A first sign of cardiovascular disease

Erectile dysfunction results from a variety of causes, including uncontrolled diabetes, weight problems, excessive drug and alcohol use, some prostate cancer treatments, and the decreasing testosterone levels that come with aging. Among the most common and most worrisome of these causes are artery blockages that reduce blood flow to the penis.

"The body is united by a common blood system," Nehra says. "So what happens in the penile blood vessels frequently is an early manifestation of problems elsewhere."

He recently co-authored a major report, the Princeton III Consensus Conference recommendations, showing that men who experience erectile dysfunction, especially before age 50, are more likely than others to develop cardiovascular disease — which in turn increases a man's risk for stroke and heart attack.

The importance of comprehensive care

Because of the condition's link to other problems, physicians at Rush University Urology offer comprehensive health evaluations to men seeking treatment for erectile dysfunction.

"Often when men come in with this problem, we identify other issues such as high blood pressure, heart disease, pulmonary disease, or gastrointestinal or memory problems that also must be addressed," Nehra says.

"Rather than merely treating symptoms, we take a broader approach to men's health by looking comprehensively at the symptoms' implications in order to prevent illnesses in the future."

A range of effective treatments

At Rush, care for erectile dysfunction may incorporate dietary modification, exercise and evaluation of testosterone levels in addition to medical or surgical treatments for the condition's primary symptoms.

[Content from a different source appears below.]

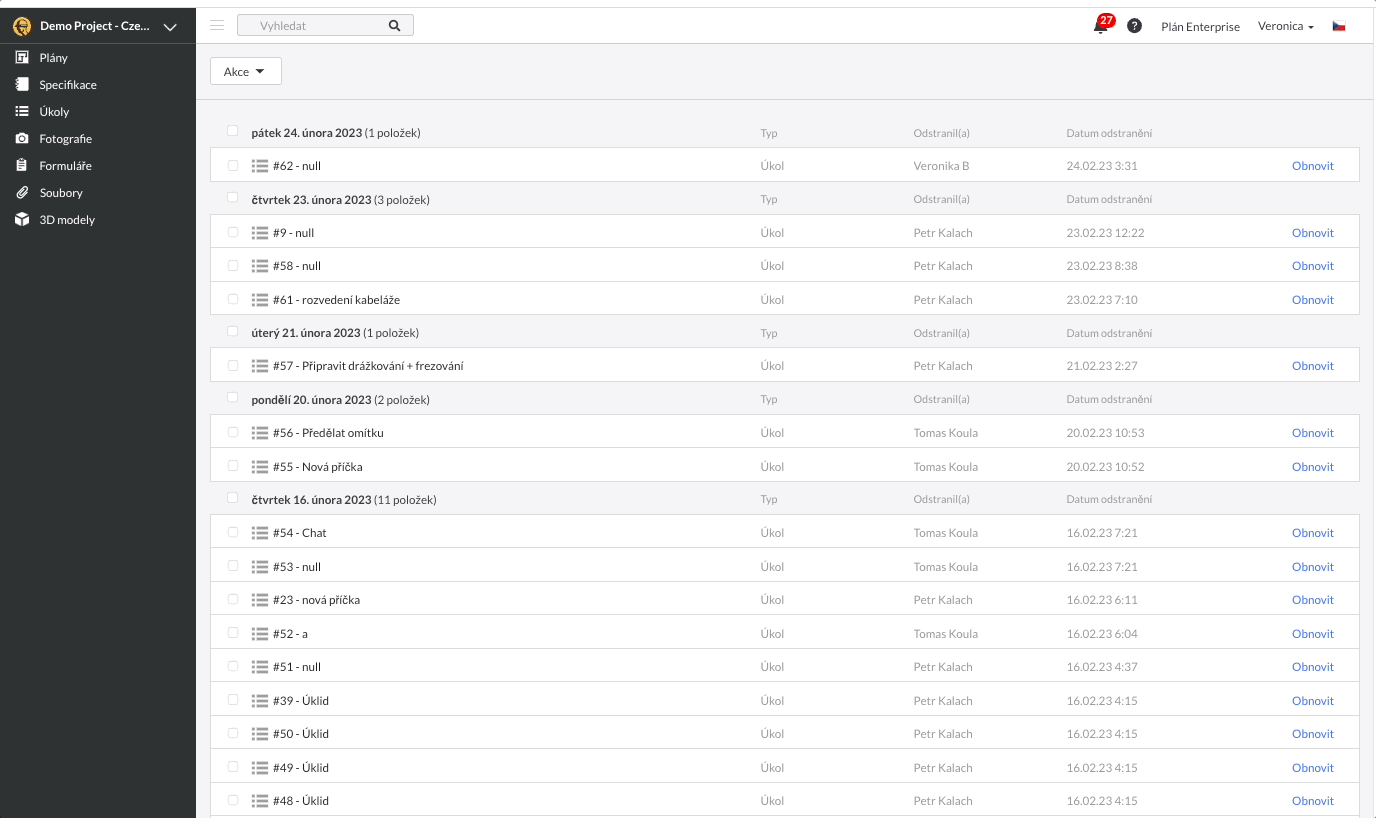Screen dimensions: 1376x818
Task: Expand the Veronica user menu
Action: [x=1285, y=27]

These treatments include medication, which improves sexual symptoms in many men, as well as penile prostheses — inflatable cylinders surgeons implant within the penis.

Implants may be a good option for men who don't respond well to medication, including those who have undergone prostate cancer treatment (which can damage penile arteries or the nerves responsible for erections) or who have diabetes (which can significantly affect blood flow).

"We have the ability to use devices that can come as close to a natural response as possible," Nehra says. "Spontaneity is there, togetherness is there; the implant really allows men to pursue their physical and emotional endeavors. When we address the problem successfully, it can have a phenomenal benefit."